*** DATA FOR THIS EXERCISE ***

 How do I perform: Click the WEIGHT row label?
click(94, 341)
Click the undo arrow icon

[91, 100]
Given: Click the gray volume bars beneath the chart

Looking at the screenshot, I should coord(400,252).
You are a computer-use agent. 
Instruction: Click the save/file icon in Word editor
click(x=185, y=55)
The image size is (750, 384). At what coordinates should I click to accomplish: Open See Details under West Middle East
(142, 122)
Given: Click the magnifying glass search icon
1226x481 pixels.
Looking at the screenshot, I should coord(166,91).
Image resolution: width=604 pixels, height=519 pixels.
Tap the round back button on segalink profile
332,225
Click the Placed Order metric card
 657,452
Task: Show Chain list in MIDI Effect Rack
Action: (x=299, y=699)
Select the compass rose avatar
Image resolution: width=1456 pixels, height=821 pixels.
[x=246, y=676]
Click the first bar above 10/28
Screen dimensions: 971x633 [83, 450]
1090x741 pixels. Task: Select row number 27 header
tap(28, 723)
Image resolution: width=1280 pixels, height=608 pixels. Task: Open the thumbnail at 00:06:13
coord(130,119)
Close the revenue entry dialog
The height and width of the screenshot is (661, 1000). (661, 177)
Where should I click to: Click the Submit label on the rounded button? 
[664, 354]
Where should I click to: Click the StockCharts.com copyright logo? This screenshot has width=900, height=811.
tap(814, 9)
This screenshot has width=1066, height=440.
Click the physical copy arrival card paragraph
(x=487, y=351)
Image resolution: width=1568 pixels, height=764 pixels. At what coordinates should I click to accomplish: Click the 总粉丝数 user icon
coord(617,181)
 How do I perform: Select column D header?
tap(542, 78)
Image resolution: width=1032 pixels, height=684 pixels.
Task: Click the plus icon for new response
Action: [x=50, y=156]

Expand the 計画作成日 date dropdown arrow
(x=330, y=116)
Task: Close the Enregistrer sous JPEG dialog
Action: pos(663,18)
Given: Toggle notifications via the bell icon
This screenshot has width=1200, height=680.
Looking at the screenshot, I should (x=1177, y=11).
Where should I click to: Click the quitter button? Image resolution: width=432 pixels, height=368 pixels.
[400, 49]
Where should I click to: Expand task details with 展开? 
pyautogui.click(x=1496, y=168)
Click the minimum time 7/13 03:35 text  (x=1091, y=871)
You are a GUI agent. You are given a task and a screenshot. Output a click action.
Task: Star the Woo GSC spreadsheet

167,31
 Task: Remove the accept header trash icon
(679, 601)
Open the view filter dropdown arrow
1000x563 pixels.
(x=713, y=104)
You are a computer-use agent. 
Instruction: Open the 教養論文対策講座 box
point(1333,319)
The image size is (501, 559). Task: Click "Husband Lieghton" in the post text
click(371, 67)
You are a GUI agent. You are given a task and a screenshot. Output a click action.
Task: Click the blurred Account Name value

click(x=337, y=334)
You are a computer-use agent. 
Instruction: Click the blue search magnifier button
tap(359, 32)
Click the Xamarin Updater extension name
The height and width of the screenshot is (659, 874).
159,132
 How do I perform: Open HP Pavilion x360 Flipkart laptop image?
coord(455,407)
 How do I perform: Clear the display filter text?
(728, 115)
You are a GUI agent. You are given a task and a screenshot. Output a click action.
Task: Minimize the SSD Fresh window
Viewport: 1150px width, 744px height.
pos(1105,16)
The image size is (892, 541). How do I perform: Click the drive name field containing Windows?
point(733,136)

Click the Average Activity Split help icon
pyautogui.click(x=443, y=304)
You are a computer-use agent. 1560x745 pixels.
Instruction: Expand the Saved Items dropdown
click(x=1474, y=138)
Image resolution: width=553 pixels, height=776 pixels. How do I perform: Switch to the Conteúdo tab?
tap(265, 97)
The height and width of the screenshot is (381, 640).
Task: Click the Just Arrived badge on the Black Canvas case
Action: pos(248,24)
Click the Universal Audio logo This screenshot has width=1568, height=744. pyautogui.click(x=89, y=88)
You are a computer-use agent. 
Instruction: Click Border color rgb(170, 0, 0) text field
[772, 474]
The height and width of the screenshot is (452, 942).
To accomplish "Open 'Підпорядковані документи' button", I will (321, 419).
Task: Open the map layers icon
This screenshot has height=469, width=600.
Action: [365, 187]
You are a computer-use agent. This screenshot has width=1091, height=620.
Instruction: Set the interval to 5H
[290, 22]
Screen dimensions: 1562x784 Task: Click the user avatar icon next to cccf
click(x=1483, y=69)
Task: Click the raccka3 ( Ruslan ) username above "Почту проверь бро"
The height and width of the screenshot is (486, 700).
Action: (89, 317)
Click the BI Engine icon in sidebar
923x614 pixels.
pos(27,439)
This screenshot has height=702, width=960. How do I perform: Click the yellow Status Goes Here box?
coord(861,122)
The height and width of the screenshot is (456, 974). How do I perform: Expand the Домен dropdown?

*** End of DATA FOR THIS EXERCISE ***

# PROMPT:
Transcribe the full set of records without altering a single character.

# SOLUTION TO THIS EXERCISE:
 How do I perform: Click the WEIGHT row label?
click(94, 341)
Click the undo arrow icon

[91, 100]
Given: Click the gray volume bars beneath the chart

Looking at the screenshot, I should coord(400,252).
You are a computer-use agent. 
Instruction: Click the save/file icon in Word editor
click(x=185, y=55)
The image size is (750, 384). At what coordinates should I click to accomplish: Open See Details under West Middle East
(142, 122)
Given: Click the magnifying glass search icon
1226x481 pixels.
Looking at the screenshot, I should coord(166,91).
Image resolution: width=604 pixels, height=519 pixels.
Tap the round back button on segalink profile
332,225
Click the Placed Order metric card
 657,452
Task: Show Chain list in MIDI Effect Rack
Action: (x=299, y=699)
Select the compass rose avatar
Image resolution: width=1456 pixels, height=821 pixels.
[x=246, y=676]
Click the first bar above 10/28
Screen dimensions: 971x633 [83, 450]
1090x741 pixels. Task: Select row number 27 header
tap(28, 723)
Image resolution: width=1280 pixels, height=608 pixels. Task: Open the thumbnail at 00:06:13
coord(130,119)
Close the revenue entry dialog
The height and width of the screenshot is (661, 1000). (661, 177)
Where should I click to: Click the Submit label on the rounded button? 
[664, 354]
Where should I click to: Click the StockCharts.com copyright logo? This screenshot has width=900, height=811.
tap(814, 9)
This screenshot has width=1066, height=440.
Click the physical copy arrival card paragraph
(x=487, y=351)
Image resolution: width=1568 pixels, height=764 pixels. At what coordinates should I click to accomplish: Click the 总粉丝数 user icon
coord(617,181)
 How do I perform: Select column D header?
tap(542, 78)
Image resolution: width=1032 pixels, height=684 pixels.
Task: Click the plus icon for new response
Action: [x=50, y=156]

Expand the 計画作成日 date dropdown arrow
(x=330, y=116)
Task: Close the Enregistrer sous JPEG dialog
Action: pos(663,18)
Given: Toggle notifications via the bell icon
This screenshot has width=1200, height=680.
Looking at the screenshot, I should (x=1177, y=11).
Where should I click to: Click the quitter button? Image resolution: width=432 pixels, height=368 pixels.
[400, 49]
Where should I click to: Expand task details with 展开? 
pyautogui.click(x=1496, y=168)
Click the minimum time 7/13 03:35 text  (x=1091, y=871)
You are a GUI agent. You are given a task and a screenshot. Output a click action.
Task: Star the Woo GSC spreadsheet

167,31
 Task: Remove the accept header trash icon
(679, 601)
Open the view filter dropdown arrow
1000x563 pixels.
(x=713, y=104)
You are a computer-use agent. 
Instruction: Open the 教養論文対策講座 box
point(1333,319)
The image size is (501, 559). Task: Click "Husband Lieghton" in the post text
click(371, 67)
You are a GUI agent. You are given a task and a screenshot. Output a click action.
Task: Click the blurred Account Name value

click(x=337, y=334)
You are a computer-use agent. 
Instruction: Click the blue search magnifier button
tap(359, 32)
Click the Xamarin Updater extension name
The height and width of the screenshot is (659, 874).
159,132
 How do I perform: Open HP Pavilion x360 Flipkart laptop image?
coord(455,407)
 How do I perform: Clear the display filter text?
(728, 115)
You are a GUI agent. You are given a task and a screenshot. Output a click action.
Task: Minimize the SSD Fresh window
Viewport: 1150px width, 744px height.
pos(1105,16)
The image size is (892, 541). How do I perform: Click the drive name field containing Windows?
point(733,136)

Click the Average Activity Split help icon
pyautogui.click(x=443, y=304)
You are a computer-use agent. 1560x745 pixels.
Instruction: Expand the Saved Items dropdown
click(x=1474, y=138)
Image resolution: width=553 pixels, height=776 pixels. How do I perform: Switch to the Conteúdo tab?
tap(265, 97)
The height and width of the screenshot is (381, 640).
Task: Click the Just Arrived badge on the Black Canvas case
Action: pos(248,24)
Click the Universal Audio logo This screenshot has width=1568, height=744. pyautogui.click(x=89, y=88)
You are a computer-use agent. 
Instruction: Click Border color rgb(170, 0, 0) text field
[772, 474]
The height and width of the screenshot is (452, 942).
To accomplish "Open 'Підпорядковані документи' button", I will (321, 419).
Task: Open the map layers icon
This screenshot has height=469, width=600.
Action: [365, 187]
You are a computer-use agent. This screenshot has width=1091, height=620.
Instruction: Set the interval to 5H
[290, 22]
Screen dimensions: 1562x784 Task: Click the user avatar icon next to cccf
click(x=1483, y=69)
Task: Click the raccka3 ( Ruslan ) username above "Почту проверь бро"
The height and width of the screenshot is (486, 700).
Action: (89, 317)
Click the BI Engine icon in sidebar
923x614 pixels.
pos(27,439)
This screenshot has height=702, width=960. How do I perform: Click the yellow Status Goes Here box?
coord(861,122)
The height and width of the screenshot is (456, 974). How do I perform: Expand the Домен dropdown?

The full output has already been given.